Who Is Most at Risk: Regional Breakdown
Ocean warming is not a uniform global phenomenon. Certain regions are bearing a disproportionately heavier burden.
The most vigorous ocean warming from 2024 to 2025 occurred in the tropical Western Pacific, Southeast Indian Oceans, and the Indian sector of the Southern Ocean.
In 2025, about 16% of the global ocean area reached record-high heat content, while roughly 33% ranked among the three warmest years on record for their regions. The most pronounced warming was observed in the tropical oceans, the South Atlantic, the North Pacific, and the Southern Ocean.
For communities in South Asia, Southeast Asia, and Sub-Saharan Africa who depend on marine ecosystems for food security, these regional disparities translate directly into livelihoods at risk.
What Warmer Oceans Mean for Weather, Storms, and Daily Life
The consequences of record ocean heat extend far beyond marine biology. Ocean temperatures are a primary engine of the global weather system.

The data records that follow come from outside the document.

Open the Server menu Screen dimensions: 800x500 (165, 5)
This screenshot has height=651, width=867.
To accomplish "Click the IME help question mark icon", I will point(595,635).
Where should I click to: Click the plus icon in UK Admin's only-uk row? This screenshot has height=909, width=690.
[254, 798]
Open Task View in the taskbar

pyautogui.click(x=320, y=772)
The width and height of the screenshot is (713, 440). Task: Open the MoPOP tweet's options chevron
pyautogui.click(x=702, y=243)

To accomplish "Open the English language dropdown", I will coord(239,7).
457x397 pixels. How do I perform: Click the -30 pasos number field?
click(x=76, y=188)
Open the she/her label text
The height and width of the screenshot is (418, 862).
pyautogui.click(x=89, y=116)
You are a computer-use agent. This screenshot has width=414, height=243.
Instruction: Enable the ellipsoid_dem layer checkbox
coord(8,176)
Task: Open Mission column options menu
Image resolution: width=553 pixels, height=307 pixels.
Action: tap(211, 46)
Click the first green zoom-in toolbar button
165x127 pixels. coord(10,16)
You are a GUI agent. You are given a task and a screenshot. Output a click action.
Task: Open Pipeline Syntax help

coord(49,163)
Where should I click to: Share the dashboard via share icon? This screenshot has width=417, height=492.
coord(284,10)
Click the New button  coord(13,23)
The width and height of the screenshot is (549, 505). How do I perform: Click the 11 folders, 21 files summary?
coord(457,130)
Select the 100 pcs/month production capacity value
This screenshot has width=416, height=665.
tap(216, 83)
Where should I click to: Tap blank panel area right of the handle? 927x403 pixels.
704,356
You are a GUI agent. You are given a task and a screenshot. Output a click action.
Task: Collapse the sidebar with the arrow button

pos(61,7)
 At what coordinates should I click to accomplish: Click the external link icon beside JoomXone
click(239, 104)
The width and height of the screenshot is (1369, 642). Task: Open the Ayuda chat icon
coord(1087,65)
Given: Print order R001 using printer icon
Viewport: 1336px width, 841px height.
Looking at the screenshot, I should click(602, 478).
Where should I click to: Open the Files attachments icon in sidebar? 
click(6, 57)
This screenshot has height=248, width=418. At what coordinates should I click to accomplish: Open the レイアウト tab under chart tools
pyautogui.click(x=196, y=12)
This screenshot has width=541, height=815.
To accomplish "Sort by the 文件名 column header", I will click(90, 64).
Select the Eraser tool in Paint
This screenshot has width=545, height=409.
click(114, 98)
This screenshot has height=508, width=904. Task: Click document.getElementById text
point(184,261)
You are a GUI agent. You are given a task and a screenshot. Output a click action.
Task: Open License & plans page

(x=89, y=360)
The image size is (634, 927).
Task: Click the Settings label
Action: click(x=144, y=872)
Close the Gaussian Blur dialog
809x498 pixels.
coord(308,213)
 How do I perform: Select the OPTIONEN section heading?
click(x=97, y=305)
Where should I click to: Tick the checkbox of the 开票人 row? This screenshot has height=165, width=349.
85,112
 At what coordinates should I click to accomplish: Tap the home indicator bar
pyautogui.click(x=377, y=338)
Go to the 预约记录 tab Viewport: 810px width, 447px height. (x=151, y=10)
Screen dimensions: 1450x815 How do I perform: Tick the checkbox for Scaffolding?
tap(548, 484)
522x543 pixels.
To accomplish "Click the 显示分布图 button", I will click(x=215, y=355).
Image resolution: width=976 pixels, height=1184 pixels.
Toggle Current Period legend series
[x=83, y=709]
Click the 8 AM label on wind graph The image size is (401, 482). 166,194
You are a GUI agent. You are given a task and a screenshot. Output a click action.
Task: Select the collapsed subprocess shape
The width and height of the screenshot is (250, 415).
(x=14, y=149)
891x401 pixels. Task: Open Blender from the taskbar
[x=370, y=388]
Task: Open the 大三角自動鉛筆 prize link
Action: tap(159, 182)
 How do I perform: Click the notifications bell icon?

Warmer ocean surfaces increase evaporation and rainfall, making storms more intense and extreme weather events more likely. In 2025, these effects contributed to severe flooding and disruption across much of Southeast Asia, prolonged drought in the Middle East, and flooding in Mexico and the Pacific Northwest.
A hotter ocean favors increased global precipitation and fuels more extreme tropical storms. In the past year, warmer global temperatures were likely partly responsible for the damaging effects of Hurricane Melissa in Jamaica and Cuba, heavy monsoon rains in Pakistan, and severe flooding in the Central Mississippi Valley.
Together with intensifying tropical cyclones, sea level rise has exacerbated extreme events such as deadly storm surges and coastal hazards including flooding, erosion, and landslides, which are now projected to occur at least once a year in many locations that historically saw such events once per century.
The Threat to Coral Reefs: A Slow-Motion Collapse
No ecosystem illustrates the compounding damage of ocean warming more vividly than coral reefs.
The 2023 to 2025 global bleaching event impacted about 84% of reefs, the most severe on record.
A warming of 1.5 degrees Celsius threatens to destroy 70 to 90% of coral reefs, and a 2 degree increase means a nearly 100% loss, a point of no return.
Climate change affects coral reef ecosystems through sea level rise, changes to the frequency and intensity of tropical storms, and altered ocean circulation patterns. When combined, all of these impacts dramatically alter ecosystem function, as well as the goods and services coral reef ecosystems provide to people around the globe.
Beyond ecology, this is an economic and humanitarian crisis. Coral reefs support fisheries, coastal protection, and tourism that hundreds of millions of people depend on globally.
The Root Cause: Greenhouse Gas Emissions Are Not Slowing Down
In the long term, the rate of ocean warming is accelerating due to a sustained increase in greenhouse gas concentrations in the atmosphere caused mainly by burning fossil fuels.
The oceans had absorbed most of the excess heat, storing about 91% of the energy. Another 5% had warmed the land, 3% heated the ice, and 1% warmed the air.
Ocean heat content has increased by around 500 zettajoules since the 1940s. That cumulative figure tells us something no single year's record can: the ocean is a thermal bank, and humanity has been making deposits for over a century.